Please join us for the March HERG seminar:

Friday, March 10, 2017, 12:00-2:00, Multipurpose Room (room 2012), Ponderosa Commons Oak House

Sam Rocha, Assistant Professor, Department of Educational Studies, UBC

Philosophy of Education as “Pre Qualitative” Educational Research

This talk will be based on a forthcoming chapter in an edited book titled The Relationship and Need of Philosophy and History of Education (Rowman and Littlefield, 2017), which includes a critical response by Patti Lather. My argument begins with a descriptive sense of the dire straits of humanistic research in the field of education today and suggests that the bulk of the historical blame is best placed on John Dewey’s scientific conception of the field in the late 1900s. I then work to present a constructive role for philosophy inspired by, yet critical of, the “post-qualitiative” turn in educational research advocated by Elizabeth Adams St. Pierre, where philosophy (and history) of education becomes a “pre-qualitative” form of educational research. I end by suggesting that the Deweyan Era of the academic field of education within the University may need to end, bringing with it a realignment of the predominance of the social sciences as the modus operandi of educational research.

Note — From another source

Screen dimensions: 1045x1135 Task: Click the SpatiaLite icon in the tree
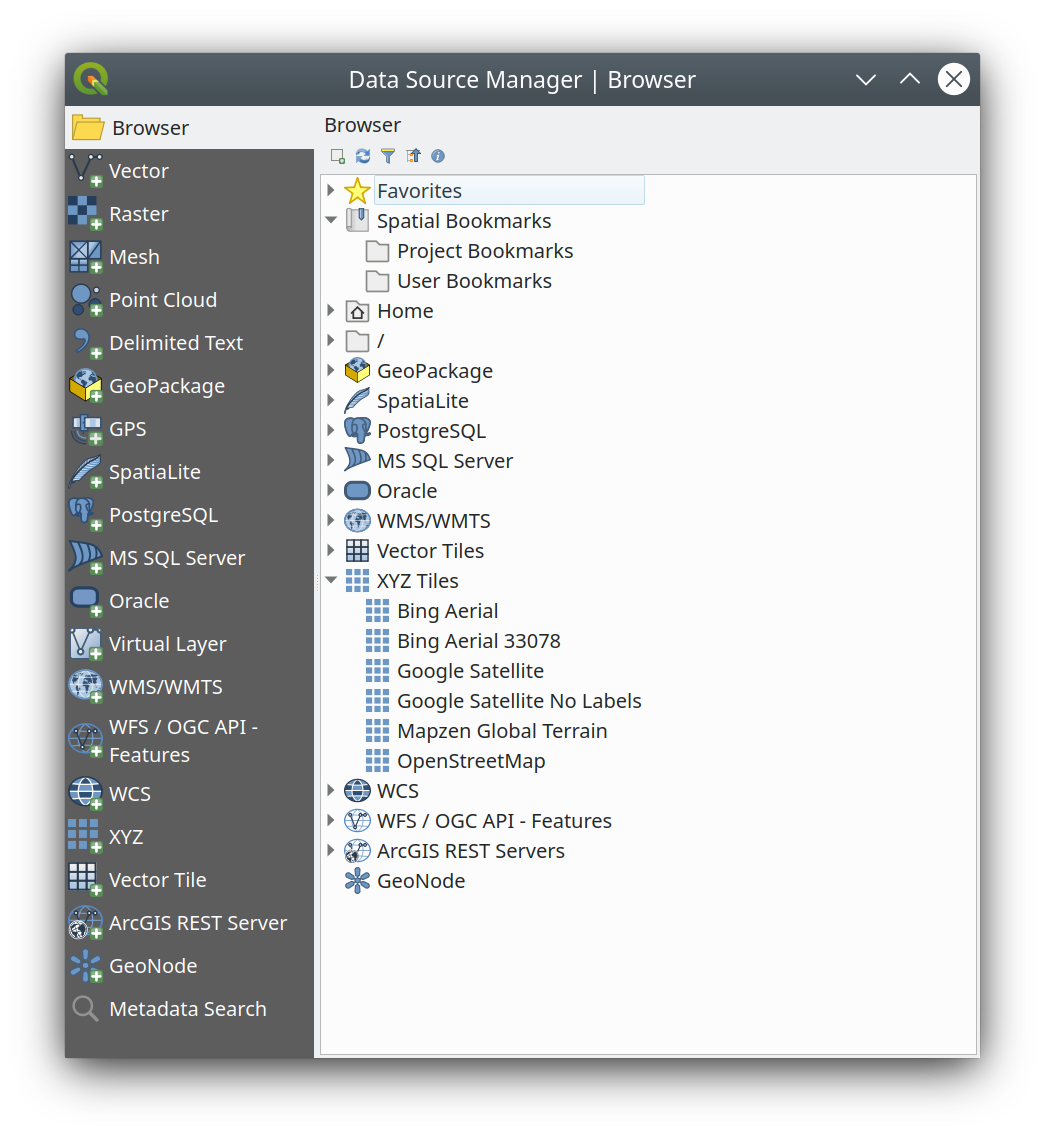357,400
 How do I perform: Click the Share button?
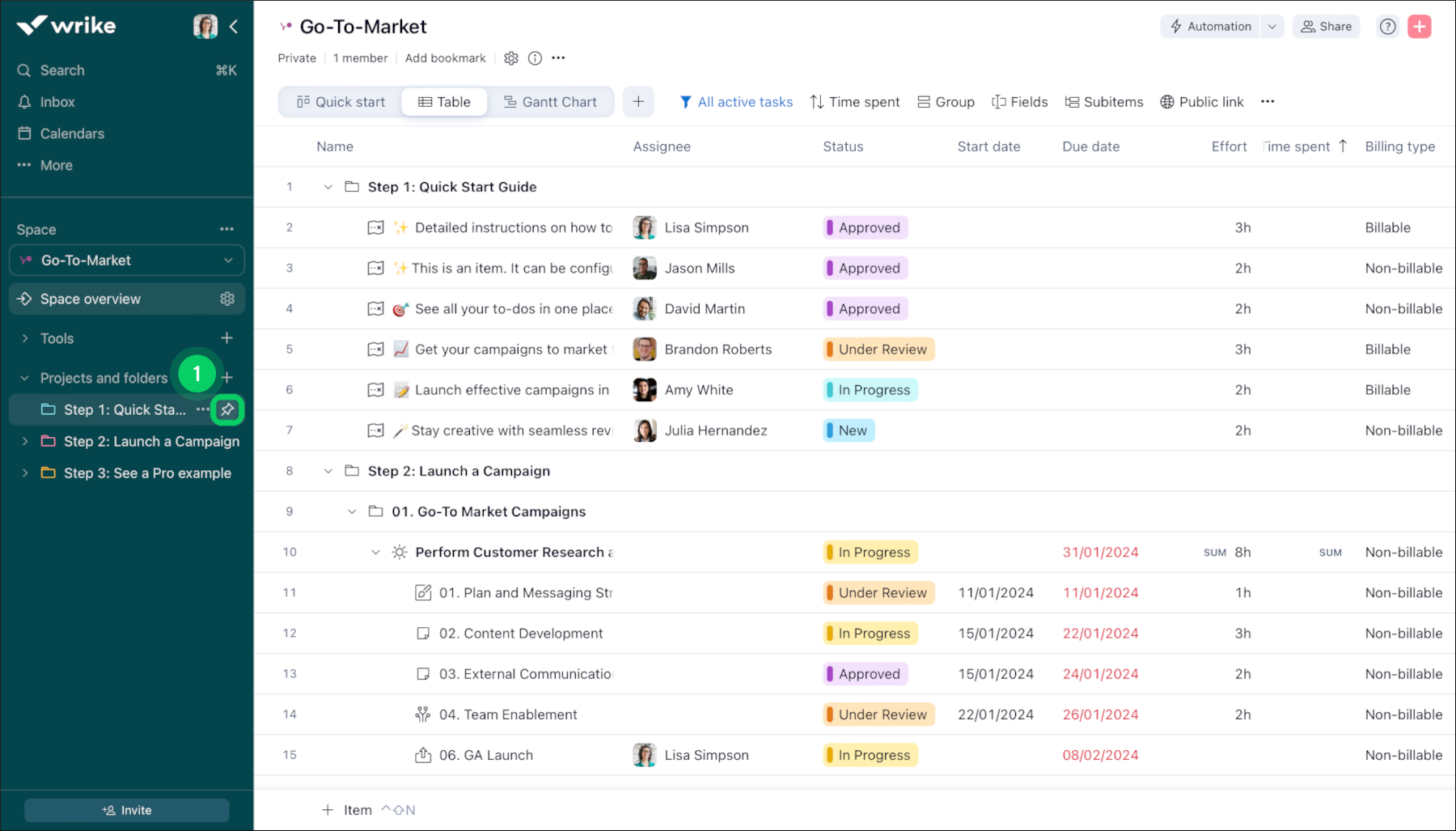tap(1326, 27)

Full transcript of the talk available online:

Kristi Carey, MA Student, The Social Justice Institute, UBC

On Cleaning: Student Activism in the Corporate and Imperial University

In the past year, over 100 university campuses in the United States and elsewhere have witnessed student protest, specifically against institutionalized racism and in response to symptoms of the university’s neoliberal, capitalist and imperial culture. This article outlines the emergence and confluence of the corporate and imperial university, producing and reproducing the violence of consumer culture, academic containment, and institutional control. This case study of a small, elite, liberal arts college in the United States will unravel the messiness of the contact zone where university administration and student protest meet, and its meanings for those of us who find ourselves ever-contained within spaces of higher education. Through critical discourse analysis and participant observation, I provide some preliminary mapping of how the university sanitizes—how it keeps itself ‘clean’—and the different ways this is interpreted, confirmed, and resisted by its campus community. Queer and feminist readings of pollution, dirt, and bacteria contextualize the university’s response to student activism, and daily operation, in the politics of containment and cleanliness.

Related to this recent publication:
Carey, K., (2016). On cleaning: Student activism in the corporate and imperial university. Open Library of Humanities 2(2), p.e4. DOI:


February 3, 2017 HERG Seminar

Please join us for the next HERG seminar:

Friday, February 3, 2017, 12:00-2:00, Multipurpose Room (room 2012), Ponderosa Commons Oak House

Cash Ahenakew, Assistant Professor, Department of Educational Studies, UBC

Grafting Indigenous Ways of Knowing Onto Non-Indigenous Ways of Being: The (Underestimated) Challenges of a Decolonial Imagination

This article examines issues that arise when Indigenous epistemologies are interpreted through non-Indigenous ontologies in research settings. I use the concept of grafting to refer to the act of transplanting ways of knowing and being from a context where they emerge naturally to a context where they are artificially implanted. I start exploring this context through a poem that outlines the difficulties Indigenous people tend to face when inhabiting academic spaces whose architecture is built on the violent historical foundations of modernity. Next, I briefly outline critiques of recognition and inclusion in political and educational spheres to highlight how liberal discourses have tended to offer only conditional forms of integration that support dominant ways of thinking by presenting them as benevolent and inclusive. I then turn to a discussion of the implications of this analysis for Indigenous research methodologies. I conclude with tentative suggestions for further work in this area.

Referencing this recently published article:
Ahenakew, C. (2016). Grafting Indigenous ways of knowing onto non-Indigenous ways of being. International Review of Qualitative Research9(3), 323-340.

Aurelia Kinslow, PhD Candidate, Department of Curriculum and Pedagogy, UBC
Aboriginal Student and Community Development Officer, First Nations House of Learning, UBC

Treading the Path of the Heart

Weaving in and out of dialogue with her animal helpers in spirit, each aspects of self, the author reflects on the ways movement and displacement continuously shape her relationship to her identity as an Indigenous woman, as a student and as a researcher. This piece engages storytelling, choreography and received knowledge to touch on notions of nomadism and becoming from an Indigenous perspective.

Published in the following article:
Kinslow, A. (2013). Treading the path of the heart. Decolonization: Indigeneity, Education & Society, 2(2), 83-91.